Chasmatophyllum maninum

Scientific classification
- Kingdom: Plantae
- Clade: Tracheophytes
- Clade: Angiosperms
- Clade: Eudicots
- Order: Caryophyllales
- Family: Aizoaceae
- Genus: Chasmatophyllum
- Species: C. maninum
- Binomial name: Chasmatophyllum maninum L.Bolus

= Chasmatophyllum maninum =

- Genus: Chasmatophyllum
- Species: maninum
- Authority: L.Bolus

South African plant species

Chasmatophyllum maninum is a species of plant from South Africa.

== Description ==
Each branch has six to eight leaves. They are variable in shape and have one minute tooth. Flowers are present between September and October. They have a diameter of 25 mm and are solitarily borne.
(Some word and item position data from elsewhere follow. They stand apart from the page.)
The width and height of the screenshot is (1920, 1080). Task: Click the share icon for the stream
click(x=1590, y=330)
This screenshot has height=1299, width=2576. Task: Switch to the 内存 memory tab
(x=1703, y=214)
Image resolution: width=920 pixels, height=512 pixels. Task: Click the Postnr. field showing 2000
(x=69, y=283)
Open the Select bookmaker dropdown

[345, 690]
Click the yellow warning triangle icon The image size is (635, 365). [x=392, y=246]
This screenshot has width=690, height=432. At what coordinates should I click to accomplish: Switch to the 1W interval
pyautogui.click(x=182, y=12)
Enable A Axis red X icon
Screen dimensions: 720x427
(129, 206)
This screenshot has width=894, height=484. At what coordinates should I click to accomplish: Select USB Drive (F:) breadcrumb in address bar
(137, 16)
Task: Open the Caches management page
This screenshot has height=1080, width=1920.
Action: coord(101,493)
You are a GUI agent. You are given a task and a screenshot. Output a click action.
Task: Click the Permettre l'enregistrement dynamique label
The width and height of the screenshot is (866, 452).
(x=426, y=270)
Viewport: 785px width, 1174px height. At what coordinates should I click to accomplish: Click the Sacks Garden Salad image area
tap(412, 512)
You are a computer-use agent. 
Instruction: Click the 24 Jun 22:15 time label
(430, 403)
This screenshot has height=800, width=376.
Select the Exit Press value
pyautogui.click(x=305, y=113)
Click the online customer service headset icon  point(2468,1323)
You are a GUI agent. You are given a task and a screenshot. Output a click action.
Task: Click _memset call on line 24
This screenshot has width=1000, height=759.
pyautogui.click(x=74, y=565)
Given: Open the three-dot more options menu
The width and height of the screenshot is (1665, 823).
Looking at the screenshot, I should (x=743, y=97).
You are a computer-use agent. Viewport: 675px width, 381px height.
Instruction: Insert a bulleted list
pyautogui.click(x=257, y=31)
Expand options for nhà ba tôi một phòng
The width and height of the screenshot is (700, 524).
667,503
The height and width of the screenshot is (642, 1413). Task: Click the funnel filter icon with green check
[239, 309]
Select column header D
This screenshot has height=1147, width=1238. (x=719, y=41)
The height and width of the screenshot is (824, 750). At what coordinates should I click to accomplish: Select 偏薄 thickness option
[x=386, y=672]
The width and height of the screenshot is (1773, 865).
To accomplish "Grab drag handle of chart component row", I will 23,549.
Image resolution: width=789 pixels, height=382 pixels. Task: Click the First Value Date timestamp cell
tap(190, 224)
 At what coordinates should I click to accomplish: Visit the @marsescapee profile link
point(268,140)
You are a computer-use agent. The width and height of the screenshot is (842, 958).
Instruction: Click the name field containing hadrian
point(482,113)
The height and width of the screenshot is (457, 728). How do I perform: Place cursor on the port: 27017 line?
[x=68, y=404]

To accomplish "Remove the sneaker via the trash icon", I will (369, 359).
Each flower has five sepals. They are 8 mm long. The petals are dense and occur in two or three rows.

== Distribution ==
This species is endemic to South Africa. It is known from the Middelburg region in the Eastern Cape. It has also been found in the Northern Cape, close to where this province borders the Eastern Cape.

== Conservation status ==
Currently, not enough information is known about this species to be able to accurately assess its risk of extinction. As such, it is classified as being data deficient by the South African National Biodiversity Institute.